Regardless what side of the fence you sit… and yes there is a fence, getting sturdier each day. I try not to give it too much air time. But yeah I’m human… living in a technological world. Difficult to escape things… when sometimes our only connections are virtual. Ugh.
Yesterday… sitting at the edge of the river, being with the tide as it was heading back home, I went back to another time of my life… when something was said to me. At least something I was present for.
My dearest friend, teacher, mentor, guide (Prem Rawat)… last fifty years. That’s quite a while… was telling a story. A story from back in Ram and his wife Seta’s time.
Seta asked Ram about the Kali Yuga (the Dark Age). ‘What will it be like’… she asked. Ram answered… telling her all the things that would transpire. (A horror story of sorts).

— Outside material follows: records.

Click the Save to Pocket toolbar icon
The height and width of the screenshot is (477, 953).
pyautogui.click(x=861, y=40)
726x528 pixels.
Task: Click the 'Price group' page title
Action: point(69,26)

Sita looked at Ram and said… ‘Will there be anything that is good during this time?’
His reply ‘Knowledge (of the Self) will be freely available.’
I didn’t stay as long as I normally do down in the nature reserve. My body felt so heavy. My eyes wanting to close. I was feeling the weight of everything.
I went back to my waiting rusty trusty friend (my bike) she took me back through the beauty… back to my cabin. I snuggled on a lounge positioned to catch the sun and finished my novel.